**Text provided:**
- Opening Delimiter -
The Svalka project operates in Moscow, St. Petersburg and other Russian cities.Press photo
Cluttered closets, filled up shelves and a balcony that has been accumulating unwanted things for years – this can all be found in any Russian apartment. And although apartment owners are convinced that the Soviet radio, the beautiful porcelain figurines or the out-of-style dresses will one day come in handy, the fate of these things is often pitiful: they either move to the garage, where Russians keep all their unwanted things, or they end their days in the garbage bin.
But today fewer and fewer people in Russia are willing to keep things that are not useful, and as the junk piles up, they are searching for ways to get rid of it.
One project named Svalka (“dump”), which operates in Moscow, St. Petersburg and other Russian metropolitan areas, is ready not only to remove the things that are no longer useful but also pay a symbolic price for them – "the prize for thriftiness."
At the dump everything gets sorted out. Everything that can be sold is repaired and put on sale in the project's online shop, is sent to wholesale partners or is sold at the Svalka flea markets.
"After receiving the revenues we send 70 percent to charity through our Dobro.Mail.ru partner with the sender being the person who gave us the things," says Alexei Barinsky, the project's founder.
"Mostly, people give away clothes and books. These are the most common goods," adds Barinsky. "Then, in second place are the 'walls' (cumbersome cupboards/shelving units) from the Soviet period, along with the crockery, and in third place are the electronics. In fourth place is the "diverse" category and it has everything: children's games, exercise bikes and musical instruments."
"Very different people turn to us. It would be a lie if I said there was only one type of client. What's interesting is that young people mainly get rid of clothes while older people give away furniture and electronics."
The project is so popular that even a year after Svalka's launch there is still a line of people waiting to have their things removed. And Barinsky is optimistic: "We are expanding our pool of partners, adding alternative delivery methods and our goal is to get the stuff out within three days. We hope to achieve this next year."
A popular non-profit way to get rid of your useless clothes is swapping get-togethers. Each participant brings a couple of items with which they are willing to part, and can count on picking up some new items for their wardrobe. This is how young ladies solve the age-old problem of there being nothing to wear, even though the closet can't be closed.
"Out of the things bought, only half are worn actively. Many things in the closet don't bring you satisfaction anymore, they don’t fit you or you don't like them. Swaps are needed precisely to give these things a second life," explains Alisa Tayezhnaya, journalist and organizer of swapping get-togethers in Moscow. "But you should only bring what you would happily give to a close friend – everything else can be recycled."
- Closing Delimiter -
**Tasks for this exercise:**
1. In the article on unwanted things in Russian homes, transcribe the passage from "But today fewer" up to and including "the project's founder.".
2. Answer these questions from the article on unwanted things in Russian homes:
(a) What percentage of its revenues does Svalka send to charity?
(b) According to Barinsky, what do young people mainly get rid of?
(c) Who is named as an organizer of swapping get-togethers in Moscow?

**Stored data:**
- Opening Delimiter -
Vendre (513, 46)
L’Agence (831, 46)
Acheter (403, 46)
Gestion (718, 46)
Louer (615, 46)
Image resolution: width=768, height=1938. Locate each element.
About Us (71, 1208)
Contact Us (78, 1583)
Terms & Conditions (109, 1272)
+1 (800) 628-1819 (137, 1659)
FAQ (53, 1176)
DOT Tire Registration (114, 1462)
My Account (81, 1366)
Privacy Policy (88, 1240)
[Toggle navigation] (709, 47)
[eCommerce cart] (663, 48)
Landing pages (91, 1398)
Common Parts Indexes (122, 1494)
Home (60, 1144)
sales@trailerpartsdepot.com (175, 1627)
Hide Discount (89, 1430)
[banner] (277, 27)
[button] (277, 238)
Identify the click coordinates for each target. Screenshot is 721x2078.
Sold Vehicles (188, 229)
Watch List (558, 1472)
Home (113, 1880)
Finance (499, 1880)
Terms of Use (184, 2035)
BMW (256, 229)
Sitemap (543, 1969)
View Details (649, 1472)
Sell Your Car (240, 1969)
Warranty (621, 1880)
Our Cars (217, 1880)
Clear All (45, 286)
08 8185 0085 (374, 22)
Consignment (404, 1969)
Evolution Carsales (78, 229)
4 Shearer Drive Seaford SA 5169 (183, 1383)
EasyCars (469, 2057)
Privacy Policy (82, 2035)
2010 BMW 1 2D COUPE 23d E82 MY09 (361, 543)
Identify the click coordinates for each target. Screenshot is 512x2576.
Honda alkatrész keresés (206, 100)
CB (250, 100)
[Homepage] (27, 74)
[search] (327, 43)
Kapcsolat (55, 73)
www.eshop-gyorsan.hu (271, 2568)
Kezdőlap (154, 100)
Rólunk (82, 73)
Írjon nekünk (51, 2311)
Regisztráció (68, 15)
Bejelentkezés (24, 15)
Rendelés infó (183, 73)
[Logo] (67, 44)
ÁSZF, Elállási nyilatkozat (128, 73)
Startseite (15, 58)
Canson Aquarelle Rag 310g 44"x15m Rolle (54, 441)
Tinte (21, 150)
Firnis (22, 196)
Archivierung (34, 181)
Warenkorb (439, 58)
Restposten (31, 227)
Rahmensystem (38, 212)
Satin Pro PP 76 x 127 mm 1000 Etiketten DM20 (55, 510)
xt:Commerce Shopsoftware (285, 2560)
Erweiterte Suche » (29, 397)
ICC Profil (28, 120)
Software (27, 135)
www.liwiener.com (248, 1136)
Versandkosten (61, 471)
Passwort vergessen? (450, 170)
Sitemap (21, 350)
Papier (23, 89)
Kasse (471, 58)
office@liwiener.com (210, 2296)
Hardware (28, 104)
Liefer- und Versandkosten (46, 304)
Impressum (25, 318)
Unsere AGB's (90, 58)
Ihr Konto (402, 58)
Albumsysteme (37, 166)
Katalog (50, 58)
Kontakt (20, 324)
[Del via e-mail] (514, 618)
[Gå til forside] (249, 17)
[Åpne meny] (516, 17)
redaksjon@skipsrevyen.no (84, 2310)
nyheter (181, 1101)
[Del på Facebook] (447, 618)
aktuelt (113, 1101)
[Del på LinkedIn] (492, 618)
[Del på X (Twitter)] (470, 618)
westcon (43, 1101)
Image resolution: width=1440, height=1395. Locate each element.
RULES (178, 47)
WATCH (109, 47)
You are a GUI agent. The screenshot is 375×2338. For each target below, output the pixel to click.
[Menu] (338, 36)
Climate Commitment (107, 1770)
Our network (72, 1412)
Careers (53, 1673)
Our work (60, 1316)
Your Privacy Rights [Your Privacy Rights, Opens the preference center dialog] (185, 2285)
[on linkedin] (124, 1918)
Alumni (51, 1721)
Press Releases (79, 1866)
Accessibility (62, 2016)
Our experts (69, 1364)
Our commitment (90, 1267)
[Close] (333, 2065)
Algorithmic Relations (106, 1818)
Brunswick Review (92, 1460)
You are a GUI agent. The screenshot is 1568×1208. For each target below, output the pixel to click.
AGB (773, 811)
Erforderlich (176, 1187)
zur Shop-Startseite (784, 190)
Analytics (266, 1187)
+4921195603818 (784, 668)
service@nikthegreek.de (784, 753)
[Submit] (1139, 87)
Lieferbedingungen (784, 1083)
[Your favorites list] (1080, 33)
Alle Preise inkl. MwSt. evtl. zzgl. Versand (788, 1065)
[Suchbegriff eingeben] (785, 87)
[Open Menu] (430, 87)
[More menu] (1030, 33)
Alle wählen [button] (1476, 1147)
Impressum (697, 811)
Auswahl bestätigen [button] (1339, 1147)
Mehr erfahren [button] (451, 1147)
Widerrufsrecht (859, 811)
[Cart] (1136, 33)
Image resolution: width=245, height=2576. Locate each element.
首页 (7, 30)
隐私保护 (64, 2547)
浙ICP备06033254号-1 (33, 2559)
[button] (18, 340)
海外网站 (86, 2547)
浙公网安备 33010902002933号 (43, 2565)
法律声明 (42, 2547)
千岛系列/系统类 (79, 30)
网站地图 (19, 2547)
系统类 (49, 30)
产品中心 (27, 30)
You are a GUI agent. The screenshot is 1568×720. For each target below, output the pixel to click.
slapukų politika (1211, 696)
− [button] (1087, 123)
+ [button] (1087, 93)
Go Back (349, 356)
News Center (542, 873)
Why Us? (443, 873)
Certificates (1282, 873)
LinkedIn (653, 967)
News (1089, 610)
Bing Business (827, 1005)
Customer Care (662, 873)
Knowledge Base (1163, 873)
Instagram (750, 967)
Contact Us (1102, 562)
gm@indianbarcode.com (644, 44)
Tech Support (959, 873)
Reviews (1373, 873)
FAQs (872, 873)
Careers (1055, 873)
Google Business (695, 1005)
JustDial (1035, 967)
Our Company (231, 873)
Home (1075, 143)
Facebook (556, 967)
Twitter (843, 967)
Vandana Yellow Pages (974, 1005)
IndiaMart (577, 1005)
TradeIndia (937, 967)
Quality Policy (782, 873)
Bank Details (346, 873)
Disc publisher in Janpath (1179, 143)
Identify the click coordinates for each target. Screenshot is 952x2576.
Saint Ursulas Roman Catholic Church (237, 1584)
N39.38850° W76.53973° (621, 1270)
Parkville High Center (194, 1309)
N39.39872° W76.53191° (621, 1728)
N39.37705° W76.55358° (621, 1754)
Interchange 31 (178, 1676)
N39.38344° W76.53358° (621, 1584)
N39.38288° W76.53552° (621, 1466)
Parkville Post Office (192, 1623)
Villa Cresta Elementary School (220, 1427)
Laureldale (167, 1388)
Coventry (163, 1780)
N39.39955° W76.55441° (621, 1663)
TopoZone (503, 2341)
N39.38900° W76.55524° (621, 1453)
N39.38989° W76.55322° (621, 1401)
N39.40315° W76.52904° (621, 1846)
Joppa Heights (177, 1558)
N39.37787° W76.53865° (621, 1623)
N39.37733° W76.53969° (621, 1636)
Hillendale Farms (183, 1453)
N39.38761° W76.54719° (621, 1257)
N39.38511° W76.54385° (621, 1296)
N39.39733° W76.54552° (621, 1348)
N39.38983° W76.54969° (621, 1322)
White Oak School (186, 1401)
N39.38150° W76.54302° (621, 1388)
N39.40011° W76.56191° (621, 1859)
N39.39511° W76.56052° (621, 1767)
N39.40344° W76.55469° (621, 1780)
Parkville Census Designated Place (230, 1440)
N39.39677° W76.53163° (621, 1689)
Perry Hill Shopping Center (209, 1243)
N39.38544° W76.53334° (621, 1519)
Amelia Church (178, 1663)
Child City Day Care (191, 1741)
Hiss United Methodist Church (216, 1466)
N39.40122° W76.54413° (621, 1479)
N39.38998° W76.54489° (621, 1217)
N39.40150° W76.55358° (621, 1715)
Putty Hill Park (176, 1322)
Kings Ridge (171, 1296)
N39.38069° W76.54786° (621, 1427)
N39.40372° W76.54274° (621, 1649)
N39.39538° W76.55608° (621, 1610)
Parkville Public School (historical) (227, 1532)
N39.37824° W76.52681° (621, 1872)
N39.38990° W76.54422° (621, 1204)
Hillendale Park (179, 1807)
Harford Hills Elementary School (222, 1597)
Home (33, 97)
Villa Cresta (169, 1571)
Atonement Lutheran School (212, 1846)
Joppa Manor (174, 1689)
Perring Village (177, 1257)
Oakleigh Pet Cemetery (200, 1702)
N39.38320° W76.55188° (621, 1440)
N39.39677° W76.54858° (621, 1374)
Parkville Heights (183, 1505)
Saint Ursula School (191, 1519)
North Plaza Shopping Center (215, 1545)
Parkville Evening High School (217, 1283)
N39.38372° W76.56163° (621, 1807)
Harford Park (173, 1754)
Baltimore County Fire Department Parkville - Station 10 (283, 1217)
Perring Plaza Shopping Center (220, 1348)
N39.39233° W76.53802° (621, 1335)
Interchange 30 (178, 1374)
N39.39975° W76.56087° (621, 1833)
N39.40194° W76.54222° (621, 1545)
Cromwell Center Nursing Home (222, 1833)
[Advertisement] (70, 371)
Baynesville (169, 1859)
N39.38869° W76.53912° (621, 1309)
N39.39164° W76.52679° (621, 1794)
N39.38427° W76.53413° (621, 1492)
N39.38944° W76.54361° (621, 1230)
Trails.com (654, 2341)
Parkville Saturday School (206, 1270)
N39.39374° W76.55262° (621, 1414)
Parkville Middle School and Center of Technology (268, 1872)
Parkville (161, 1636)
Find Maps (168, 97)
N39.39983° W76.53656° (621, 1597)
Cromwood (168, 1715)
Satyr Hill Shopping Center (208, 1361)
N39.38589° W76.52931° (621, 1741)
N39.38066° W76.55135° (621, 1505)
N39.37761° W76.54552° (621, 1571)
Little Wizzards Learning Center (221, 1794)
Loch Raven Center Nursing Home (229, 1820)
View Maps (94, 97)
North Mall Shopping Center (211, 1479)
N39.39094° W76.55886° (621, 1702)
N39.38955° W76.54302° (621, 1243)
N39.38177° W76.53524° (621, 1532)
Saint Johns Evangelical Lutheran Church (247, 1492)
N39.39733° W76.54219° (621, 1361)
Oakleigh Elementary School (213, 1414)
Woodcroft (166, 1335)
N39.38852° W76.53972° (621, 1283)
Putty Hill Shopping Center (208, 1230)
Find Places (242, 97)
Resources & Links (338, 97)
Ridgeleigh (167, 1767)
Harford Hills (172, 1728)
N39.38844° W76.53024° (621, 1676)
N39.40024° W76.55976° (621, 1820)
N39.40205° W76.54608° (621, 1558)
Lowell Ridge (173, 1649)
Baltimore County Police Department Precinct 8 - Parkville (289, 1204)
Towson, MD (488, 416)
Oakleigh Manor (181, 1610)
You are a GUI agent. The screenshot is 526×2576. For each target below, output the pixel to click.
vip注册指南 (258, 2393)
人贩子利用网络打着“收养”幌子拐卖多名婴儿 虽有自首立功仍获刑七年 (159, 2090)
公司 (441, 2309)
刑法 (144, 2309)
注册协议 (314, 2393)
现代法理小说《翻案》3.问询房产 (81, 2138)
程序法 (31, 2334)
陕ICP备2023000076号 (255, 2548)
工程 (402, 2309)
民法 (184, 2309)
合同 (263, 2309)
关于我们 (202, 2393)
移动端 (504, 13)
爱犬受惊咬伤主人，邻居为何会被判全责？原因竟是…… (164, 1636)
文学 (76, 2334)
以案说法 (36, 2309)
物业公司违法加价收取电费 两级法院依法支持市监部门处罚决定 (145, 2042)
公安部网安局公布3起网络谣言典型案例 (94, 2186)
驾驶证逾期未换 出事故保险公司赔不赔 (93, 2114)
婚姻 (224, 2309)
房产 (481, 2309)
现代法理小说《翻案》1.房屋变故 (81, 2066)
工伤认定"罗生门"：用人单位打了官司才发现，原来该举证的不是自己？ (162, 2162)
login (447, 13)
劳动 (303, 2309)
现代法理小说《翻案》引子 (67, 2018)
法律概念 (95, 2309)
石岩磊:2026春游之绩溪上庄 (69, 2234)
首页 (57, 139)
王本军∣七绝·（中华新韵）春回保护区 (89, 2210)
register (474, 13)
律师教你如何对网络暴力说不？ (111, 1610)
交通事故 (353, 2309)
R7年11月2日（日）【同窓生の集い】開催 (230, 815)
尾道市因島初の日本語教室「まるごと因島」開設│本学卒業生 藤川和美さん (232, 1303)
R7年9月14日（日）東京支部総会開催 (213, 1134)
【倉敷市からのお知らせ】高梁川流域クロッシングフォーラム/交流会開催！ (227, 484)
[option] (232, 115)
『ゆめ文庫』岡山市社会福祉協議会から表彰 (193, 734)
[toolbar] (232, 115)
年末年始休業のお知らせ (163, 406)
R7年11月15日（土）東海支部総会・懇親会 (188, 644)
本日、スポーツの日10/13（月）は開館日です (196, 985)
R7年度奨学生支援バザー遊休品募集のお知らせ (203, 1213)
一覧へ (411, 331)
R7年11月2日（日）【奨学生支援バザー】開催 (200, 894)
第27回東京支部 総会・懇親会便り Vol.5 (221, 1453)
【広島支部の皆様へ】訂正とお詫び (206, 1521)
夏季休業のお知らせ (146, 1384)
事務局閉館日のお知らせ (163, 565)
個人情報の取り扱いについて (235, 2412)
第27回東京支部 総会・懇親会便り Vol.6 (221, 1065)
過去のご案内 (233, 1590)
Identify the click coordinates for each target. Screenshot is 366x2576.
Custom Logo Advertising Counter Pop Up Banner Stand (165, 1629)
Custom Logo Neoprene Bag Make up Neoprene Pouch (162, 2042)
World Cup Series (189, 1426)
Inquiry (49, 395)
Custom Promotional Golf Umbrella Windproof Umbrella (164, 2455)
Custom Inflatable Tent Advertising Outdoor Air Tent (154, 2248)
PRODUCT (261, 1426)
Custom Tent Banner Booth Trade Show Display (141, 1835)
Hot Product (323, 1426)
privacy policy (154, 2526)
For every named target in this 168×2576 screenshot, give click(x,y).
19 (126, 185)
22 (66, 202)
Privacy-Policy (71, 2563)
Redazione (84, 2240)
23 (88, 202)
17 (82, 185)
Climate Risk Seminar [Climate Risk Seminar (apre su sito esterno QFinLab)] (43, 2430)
- Closing Delimiter -
**Solutions to each task:**
1.
But today fewer and fewer people in Russia are willing to keep things that are not useful, and as the junk piles up, they are searching for ways to get rid of it.
One project named Svalka (“dump”), which operates in Moscow, St. Petersburg and other Russian metropolitan areas, is ready not only to remove the things that are no longer useful but also pay a symbolic price for them – "the prize for thriftiness."
At the dump everything gets sorted out. Everything that can be sold is repaired and put on sale in the project's online shop, is sent to wholesale partners or is sold at the Svalka flea markets.
"After receiving the revenues we send 70 percent to charity through our Dobro.Mail.ru partner with the sender being the person who gave us the things," says Alexei Barinsky, the project's founder.

2.
(a) 70 percent
(b) Clothes
(c) Alisa Tayezhnaya